## TASK GOAL
Every record must appear in the response exactly as given.

[Items from a data source]
════════════════════

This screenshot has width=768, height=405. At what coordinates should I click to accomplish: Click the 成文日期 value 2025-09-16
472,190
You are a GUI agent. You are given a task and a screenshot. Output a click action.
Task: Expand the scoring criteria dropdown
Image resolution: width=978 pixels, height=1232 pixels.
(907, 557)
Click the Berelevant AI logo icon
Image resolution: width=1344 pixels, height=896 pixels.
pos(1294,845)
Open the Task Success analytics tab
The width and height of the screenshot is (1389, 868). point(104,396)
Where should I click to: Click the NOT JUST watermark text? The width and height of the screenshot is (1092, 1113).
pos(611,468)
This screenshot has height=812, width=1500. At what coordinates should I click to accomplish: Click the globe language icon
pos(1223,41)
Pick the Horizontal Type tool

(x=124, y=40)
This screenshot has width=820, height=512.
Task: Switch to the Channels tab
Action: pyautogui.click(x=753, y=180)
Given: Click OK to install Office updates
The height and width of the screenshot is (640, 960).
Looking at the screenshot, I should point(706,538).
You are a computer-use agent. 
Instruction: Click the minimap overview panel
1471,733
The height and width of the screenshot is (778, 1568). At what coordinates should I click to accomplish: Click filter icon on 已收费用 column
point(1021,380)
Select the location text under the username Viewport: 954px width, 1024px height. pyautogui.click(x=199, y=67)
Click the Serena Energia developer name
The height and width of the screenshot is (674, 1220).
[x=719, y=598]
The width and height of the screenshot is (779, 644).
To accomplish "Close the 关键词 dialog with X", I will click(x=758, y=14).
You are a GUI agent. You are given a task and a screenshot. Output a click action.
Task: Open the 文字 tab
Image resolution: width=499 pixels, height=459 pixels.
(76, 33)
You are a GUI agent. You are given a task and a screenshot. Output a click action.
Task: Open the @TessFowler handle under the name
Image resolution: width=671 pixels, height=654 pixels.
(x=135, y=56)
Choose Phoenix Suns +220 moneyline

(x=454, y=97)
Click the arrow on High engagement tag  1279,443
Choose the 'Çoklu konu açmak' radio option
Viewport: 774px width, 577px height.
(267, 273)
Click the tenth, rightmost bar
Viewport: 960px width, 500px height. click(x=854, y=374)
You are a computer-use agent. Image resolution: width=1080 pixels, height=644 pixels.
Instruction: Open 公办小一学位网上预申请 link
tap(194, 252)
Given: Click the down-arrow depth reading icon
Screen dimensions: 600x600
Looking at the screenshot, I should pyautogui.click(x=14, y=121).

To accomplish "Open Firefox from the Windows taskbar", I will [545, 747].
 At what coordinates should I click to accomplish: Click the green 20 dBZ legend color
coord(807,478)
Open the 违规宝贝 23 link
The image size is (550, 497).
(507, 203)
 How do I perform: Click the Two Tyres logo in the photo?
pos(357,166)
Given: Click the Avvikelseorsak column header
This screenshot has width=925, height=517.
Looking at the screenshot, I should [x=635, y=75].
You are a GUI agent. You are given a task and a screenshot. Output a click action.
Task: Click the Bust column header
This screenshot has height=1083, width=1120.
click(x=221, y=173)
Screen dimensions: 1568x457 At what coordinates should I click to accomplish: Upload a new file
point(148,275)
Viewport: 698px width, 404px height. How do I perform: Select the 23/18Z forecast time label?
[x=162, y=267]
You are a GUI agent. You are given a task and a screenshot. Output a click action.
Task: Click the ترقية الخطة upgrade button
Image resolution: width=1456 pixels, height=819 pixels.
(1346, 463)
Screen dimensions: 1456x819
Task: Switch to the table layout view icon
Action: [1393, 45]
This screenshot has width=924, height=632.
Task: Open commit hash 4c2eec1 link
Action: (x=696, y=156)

════════════════════

## RESULT OF THIS TASK
This screenshot has width=768, height=405. At what coordinates should I click to accomplish: Click the 成文日期 value 2025-09-16
472,190
You are a GUI agent. You are given a task and a screenshot. Output a click action.
Task: Expand the scoring criteria dropdown
Image resolution: width=978 pixels, height=1232 pixels.
(907, 557)
Click the Berelevant AI logo icon
Image resolution: width=1344 pixels, height=896 pixels.
pos(1294,845)
Open the Task Success analytics tab
The width and height of the screenshot is (1389, 868). point(104,396)
Where should I click to: Click the NOT JUST watermark text? The width and height of the screenshot is (1092, 1113).
pos(611,468)
This screenshot has height=812, width=1500. At what coordinates should I click to accomplish: Click the globe language icon
pos(1223,41)
Pick the Horizontal Type tool

(x=124, y=40)
This screenshot has width=820, height=512.
Task: Switch to the Channels tab
Action: pyautogui.click(x=753, y=180)
Given: Click OK to install Office updates
The height and width of the screenshot is (640, 960).
Looking at the screenshot, I should point(706,538).
You are a computer-use agent. 
Instruction: Click the minimap overview panel
1471,733
The height and width of the screenshot is (778, 1568). At what coordinates should I click to accomplish: Click filter icon on 已收费用 column
point(1021,380)
Select the location text under the username Viewport: 954px width, 1024px height. pyautogui.click(x=199, y=67)
Click the Serena Energia developer name
The height and width of the screenshot is (674, 1220).
[x=719, y=598]
The width and height of the screenshot is (779, 644).
To accomplish "Close the 关键词 dialog with X", I will click(x=758, y=14).
You are a GUI agent. You are given a task and a screenshot. Output a click action.
Task: Open the 文字 tab
Image resolution: width=499 pixels, height=459 pixels.
(76, 33)
You are a GUI agent. You are given a task and a screenshot. Output a click action.
Task: Open the @TessFowler handle under the name
Image resolution: width=671 pixels, height=654 pixels.
(x=135, y=56)
Choose Phoenix Suns +220 moneyline

(x=454, y=97)
Click the arrow on High engagement tag  1279,443
Choose the 'Çoklu konu açmak' radio option
Viewport: 774px width, 577px height.
(267, 273)
Click the tenth, rightmost bar
Viewport: 960px width, 500px height. click(x=854, y=374)
You are a computer-use agent. Image resolution: width=1080 pixels, height=644 pixels.
Instruction: Open 公办小一学位网上预申请 link
tap(194, 252)
Given: Click the down-arrow depth reading icon
Screen dimensions: 600x600
Looking at the screenshot, I should pyautogui.click(x=14, y=121).

To accomplish "Open Firefox from the Windows taskbar", I will [545, 747].
 At what coordinates should I click to accomplish: Click the green 20 dBZ legend color
coord(807,478)
Open the 违规宝贝 23 link
The image size is (550, 497).
(507, 203)
 How do I perform: Click the Two Tyres logo in the photo?
pos(357,166)
Given: Click the Avvikelseorsak column header
This screenshot has width=925, height=517.
Looking at the screenshot, I should [x=635, y=75].
You are a GUI agent. You are given a task and a screenshot. Output a click action.
Task: Click the Bust column header
This screenshot has height=1083, width=1120.
click(x=221, y=173)
Screen dimensions: 1568x457 At what coordinates should I click to accomplish: Upload a new file
point(148,275)
Viewport: 698px width, 404px height. How do I perform: Select the 23/18Z forecast time label?
[x=162, y=267]
You are a GUI agent. You are given a task and a screenshot. Output a click action.
Task: Click the ترقية الخطة upgrade button
Image resolution: width=1456 pixels, height=819 pixels.
(1346, 463)
Screen dimensions: 1456x819
Task: Switch to the table layout view icon
Action: [1393, 45]
This screenshot has width=924, height=632.
Task: Open commit hash 4c2eec1 link
Action: (x=696, y=156)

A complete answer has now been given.